A U.S.-Saudi Defense Deal Now Is a Bad Idea for Both Sides
Timing is political, not strategic

Thomas Friedman reports in the New York Times: “the Biden team has worked out virtually all the details for a U.S.-Saudi defense alliance that would also include normalization of relations between Israel and Saudi Arabia — provided that Netanyahu would agree to embark on negotiations for a two-state solution.”
What’s the hurry? And what’s the downside?
The “Biden team” has an urgent deadline—they want a deal they can announce before Election Day, a concrete diplomatic achievement to show to voters. And they want Saudi help keeping gas prices low, and headline inflation numbers declining, between now and the election. That might help Vice President Harris’s chances of prevailing over President Trump in the election.
Netanyahu could also benefit politically from a Saudi-Israel peace deal, but he also knows that after October 7, 2023, the “two-state solution”—a Palestinian Arab state alongside Israel—is more remote of a possibility than it had been before, because Israelis see a Palestinian state as a security threat. And Netanyahu is sophisticated enough about American politics to realize the risk of alienating Republicans by doing anything that looks like a last-minute favor to the Biden-Harris administration.
For the Saudis, giving a last-minute boost to Biden and Harris risks alienating Trump. It could increase the chance that Trump, if elected, tosses the deal out the window. The first-term Trump pulled out of the Iran nuclear deal that the Obama-Biden administration had painstakingly negotiated. Trump also renegotiated the North American Free Trade Agreement with Canada and Mexico. If there’s anything Trump can be counted on to do, it’s scrapping deals he considers lousy that were negotiated by previous administrations.

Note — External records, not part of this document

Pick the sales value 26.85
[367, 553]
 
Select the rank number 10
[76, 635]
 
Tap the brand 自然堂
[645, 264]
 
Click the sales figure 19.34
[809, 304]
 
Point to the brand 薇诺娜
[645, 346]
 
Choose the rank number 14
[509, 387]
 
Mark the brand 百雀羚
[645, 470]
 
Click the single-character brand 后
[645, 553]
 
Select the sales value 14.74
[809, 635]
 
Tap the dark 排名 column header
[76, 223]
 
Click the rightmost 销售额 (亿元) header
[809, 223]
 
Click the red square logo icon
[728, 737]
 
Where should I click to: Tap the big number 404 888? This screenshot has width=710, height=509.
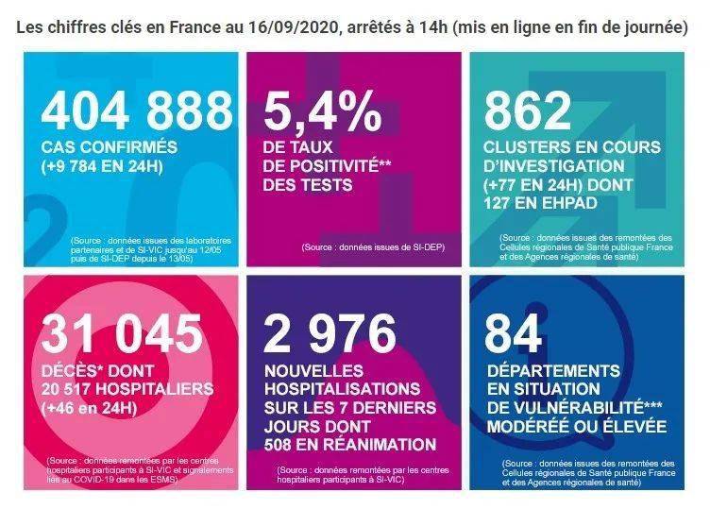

So why wouldn’t the Saudis just wait until after November’s U.S. election? The claim is that somehow Biden would be better than Trump at getting two-thirds approval from the Senate to ratify a deal. Yet it took Biden months to get the Senate to pass funding for Ukraine and Israel. Putting Saudi Arabia under the American defense umbrella on a formal basis, with a presidential campaign under way, might be more challenging, even for Biden, who never tires of telling people that his achievements in passing legislation are in a league with President Franklin Roosevelt and Lyndon Johnson.
For treaties to outlast the politicians who signed them, they need to reflect some underlying national interests or values. In the case of Saudi Arabia, Israel, and the U.S., they have a common enemy in the Islamic Republic of Iran. Yet while Saudi Arabia has made progress toward modernization, it remains unfree and undemocratic. For Biden and Harris to run around claiming democracy is on the ballot in 2024 and that election is about freedom (which they define as abortion rights), while also saying let’s pledge the U.S. to defend the Saudi monarchy doesn’t exactly ring true. The Republican Party of 2024, meanwhile, is focused on defending the U.S. southern border, not Saudi Arabia.
There are instances when a political timeline or opportunity can lead to a deal with lasting value—the Abraham Accords, for example. But there are other moments when last-ditch, last-hour presidential diplomacy is either vindictive or simply fails to bear fruit.
In assessing the chances of a breakthrough, it’s worth considering that, at least for the next few months, the one thing that might serve Kamala Harris and Saudi Arabia nearly as well as a U.S.-Saudi-Israel deal is the ability to blame Benjamin Netanyahu for the lack of one. Until the American voters have their say in November, that fallback might have to suffice.
If such a deal seems to make sense after the American election, there will be plenty of time to tackle it then. But jamming it through now risks tainting it as an act of political desperation rather than national interest. America, after all, has survived nearly 250 years without a formal defense alliance with Saudi Arabia. We can make it for a few more months. If Biden thought it was such an important deal, he should have gotten it done at the beginning of his administration rather than in its waning days.